Friday, 17 February 2012

AVA Rootkit


If you are a TF2 weapon collector, chances are you've installed and played Alliance of Valiant Arms for the Black Rose. If you are one of these people, get rid of the game and nProtect GameGuard as soon as you're done with it.

nProtect is a rootkit, which means it installs much deeper in your OS than a standard program, making it much harder to remove. From the Wikipedia page, here's a quick description of exactly what nProtect does:
GameGuard hides the game application process, monitors the entire memory range, terminates applications defined by the game vendor and INCA Internet to be cheats (QIP for example), blocks certain calls to DirectX functions and Windows APIs, keylogs your keyboard input, and auto-updates itself to change as new threats surface.
GameGuard possesses a database on game hacks based on security references from more than 260 game clients.
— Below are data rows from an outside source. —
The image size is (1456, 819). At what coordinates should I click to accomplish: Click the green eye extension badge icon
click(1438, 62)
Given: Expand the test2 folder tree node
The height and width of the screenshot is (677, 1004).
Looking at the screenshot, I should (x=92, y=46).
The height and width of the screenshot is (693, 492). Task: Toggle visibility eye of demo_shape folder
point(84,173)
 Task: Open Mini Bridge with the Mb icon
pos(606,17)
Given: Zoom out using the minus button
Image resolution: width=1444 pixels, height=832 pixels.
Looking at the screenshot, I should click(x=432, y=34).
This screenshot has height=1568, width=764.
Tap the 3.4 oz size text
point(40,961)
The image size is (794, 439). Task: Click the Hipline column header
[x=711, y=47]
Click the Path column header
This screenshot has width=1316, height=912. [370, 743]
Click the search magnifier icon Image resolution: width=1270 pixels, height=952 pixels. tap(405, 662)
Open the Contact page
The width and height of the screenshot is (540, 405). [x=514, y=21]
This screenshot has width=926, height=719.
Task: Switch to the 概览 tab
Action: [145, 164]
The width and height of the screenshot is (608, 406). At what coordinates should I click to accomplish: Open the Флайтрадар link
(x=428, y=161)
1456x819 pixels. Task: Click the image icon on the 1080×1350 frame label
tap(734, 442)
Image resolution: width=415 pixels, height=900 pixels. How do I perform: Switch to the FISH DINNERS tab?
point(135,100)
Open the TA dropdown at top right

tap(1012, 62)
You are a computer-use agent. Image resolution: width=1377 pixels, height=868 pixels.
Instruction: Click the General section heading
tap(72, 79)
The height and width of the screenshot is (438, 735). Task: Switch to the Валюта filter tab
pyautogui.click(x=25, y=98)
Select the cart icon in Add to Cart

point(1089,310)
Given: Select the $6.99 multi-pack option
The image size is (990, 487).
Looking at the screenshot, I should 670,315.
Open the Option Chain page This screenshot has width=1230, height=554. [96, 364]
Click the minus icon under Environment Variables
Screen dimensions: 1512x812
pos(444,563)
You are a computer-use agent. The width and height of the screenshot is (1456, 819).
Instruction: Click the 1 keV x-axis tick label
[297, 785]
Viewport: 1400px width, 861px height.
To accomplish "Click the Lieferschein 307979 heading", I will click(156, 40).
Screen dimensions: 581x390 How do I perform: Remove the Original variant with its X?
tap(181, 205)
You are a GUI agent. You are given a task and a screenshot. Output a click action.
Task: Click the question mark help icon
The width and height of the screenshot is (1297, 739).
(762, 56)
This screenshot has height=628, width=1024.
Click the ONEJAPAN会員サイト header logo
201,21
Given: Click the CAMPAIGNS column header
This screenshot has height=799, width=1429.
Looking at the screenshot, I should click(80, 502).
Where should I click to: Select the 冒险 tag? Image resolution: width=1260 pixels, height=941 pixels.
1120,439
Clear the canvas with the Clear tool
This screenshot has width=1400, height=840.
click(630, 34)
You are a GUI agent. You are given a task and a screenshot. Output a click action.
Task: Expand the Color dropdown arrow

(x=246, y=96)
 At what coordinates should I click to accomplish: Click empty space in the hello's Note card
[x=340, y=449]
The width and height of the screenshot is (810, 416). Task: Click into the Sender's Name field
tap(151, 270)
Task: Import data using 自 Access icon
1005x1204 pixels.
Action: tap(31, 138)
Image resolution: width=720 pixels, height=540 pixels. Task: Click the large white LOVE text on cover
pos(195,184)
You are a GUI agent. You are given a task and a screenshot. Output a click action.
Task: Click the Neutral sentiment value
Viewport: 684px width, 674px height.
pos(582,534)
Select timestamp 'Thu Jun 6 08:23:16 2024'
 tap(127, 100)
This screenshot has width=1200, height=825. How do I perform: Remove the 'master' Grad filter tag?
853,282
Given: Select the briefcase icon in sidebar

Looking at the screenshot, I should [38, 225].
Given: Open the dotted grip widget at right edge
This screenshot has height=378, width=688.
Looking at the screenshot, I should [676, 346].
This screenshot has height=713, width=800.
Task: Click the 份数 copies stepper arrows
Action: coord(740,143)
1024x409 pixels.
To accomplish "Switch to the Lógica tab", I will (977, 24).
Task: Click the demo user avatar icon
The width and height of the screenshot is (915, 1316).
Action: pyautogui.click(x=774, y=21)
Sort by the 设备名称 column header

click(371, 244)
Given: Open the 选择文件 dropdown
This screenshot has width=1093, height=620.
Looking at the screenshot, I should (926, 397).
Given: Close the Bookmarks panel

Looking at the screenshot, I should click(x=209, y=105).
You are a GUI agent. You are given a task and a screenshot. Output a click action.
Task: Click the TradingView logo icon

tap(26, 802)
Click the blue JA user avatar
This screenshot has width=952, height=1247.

Some editions of GameGuard are now bundled with INCA Internet's Tachyon anti-virus/anti-spyware library, and others with nProtect KeyCrypt, an anti-keylogger software that protects the keyboard input information.
So basically, it's there as an anti-cheat. It apparently contains a keylogger and hogs a lot of system resources, but doesn't do anything explicitly malicious -- the problem is that it's a back door into your system for people who know how to crack it, meaning it's a potentially MAJOR security risk and could result in all your passwords being stolen.